A mobster turns informant; he's played, implausibly, by diminutive, cartoon-faced Mickey Rooney. Before we reach the (sung) final credits, Jackie Gleason goes on an LSD trip, Frankie Avalon invites a mother and daughter into his high-tech love pad, Frank Gorshin, Burgess Meredith, and Cesar Romero appear-- not as Batman's rogues gallery-- alongside future Bond villain Richard "Jaws" Kiel, Slim Pickens operates a switchboard, and Groucho Marx makes his final big-screen appearance-- as "God."

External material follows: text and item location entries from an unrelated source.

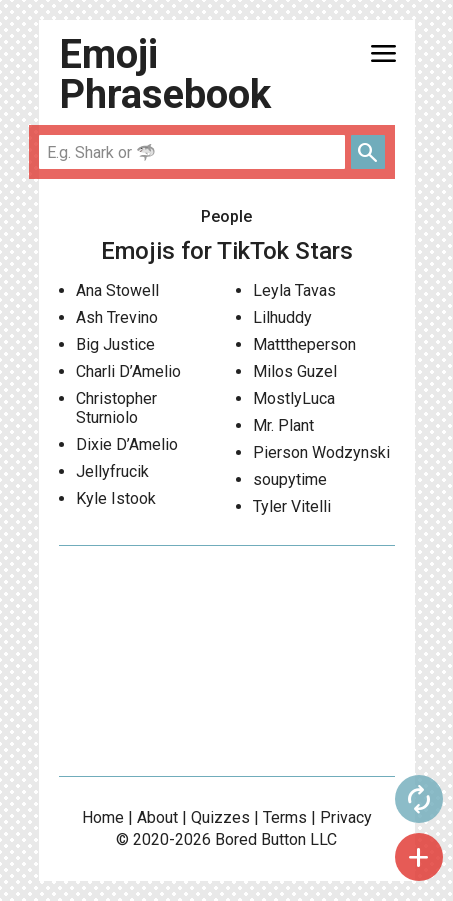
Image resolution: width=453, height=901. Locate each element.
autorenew (419, 799)
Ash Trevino (117, 317)
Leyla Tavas (294, 290)
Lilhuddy (282, 317)
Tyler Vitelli (292, 506)
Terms (285, 817)
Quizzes (220, 817)
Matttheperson (304, 344)
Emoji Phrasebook (165, 74)
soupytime (290, 479)
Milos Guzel (295, 371)
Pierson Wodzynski (321, 452)
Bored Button (260, 839)
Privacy (346, 817)
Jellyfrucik (112, 471)
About (157, 817)
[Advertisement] (227, 661)
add (419, 857)
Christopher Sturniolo (116, 408)
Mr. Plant (283, 425)
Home (103, 817)
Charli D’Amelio (128, 371)
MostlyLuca (294, 398)
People (226, 216)
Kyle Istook (116, 498)
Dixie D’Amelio (127, 444)
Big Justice (115, 344)
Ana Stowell (117, 290)
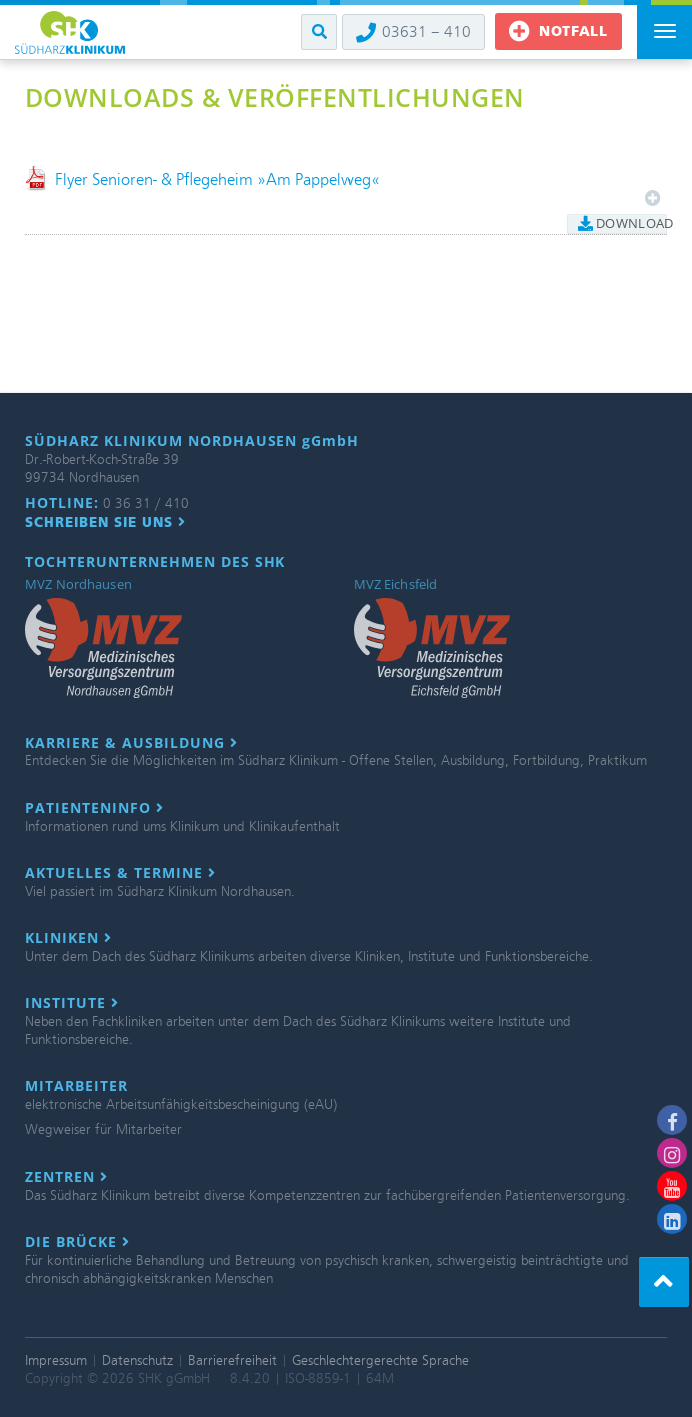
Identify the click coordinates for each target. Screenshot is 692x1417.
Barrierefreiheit (232, 1360)
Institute (72, 1003)
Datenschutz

The film starts with retired hitman "Tough Tony" (Gleason) and his wife Flo (Carol Channing) flipping channels in a manner that foreshadows the chaos that will follow. Their daughter (Alexandra Hay) arrives with her hippie boyfriend (John Phillip Law). His long-haired, body-painted friends will soon follow. Then Tony receives word he has one last job to do.
Hilarity tries to ensue. Psychedelia follows.
This 1968 attempt to exploit the late 1960s counterculture was destined for disaster, but it should have been a more entertaining disaster. Ralph Kramden Gleason on acid? It gets a few laughs, but too few, given the subversive comic potential. An improbable cast do unexpected things and prove... sporadically amusing. The musical ode to the garbage can, for example. Other gags are dated and dubious, while the music isn't late-sixties enough. Save for the occasional sitar, it plays like 1950s Broadway.
Incredibly, Otto Preminger directed. He had by then made his mark on Hollywood. Doran William Cannon penned the script. His next, Brewster McCloud, would be Robert Altman's oddest project. Otherwise, Cannon's legacy includes a few now-forgotten films, the disastrous 1980 adaptation of Brave New World, an episode of Knot's Landing, and whatever this thing was supposed to be.
The final act features some fun manic inventiveness, but it's not enough. Despite the talent pool, Skidoo remains an obscure and only moderately interesting curiosity.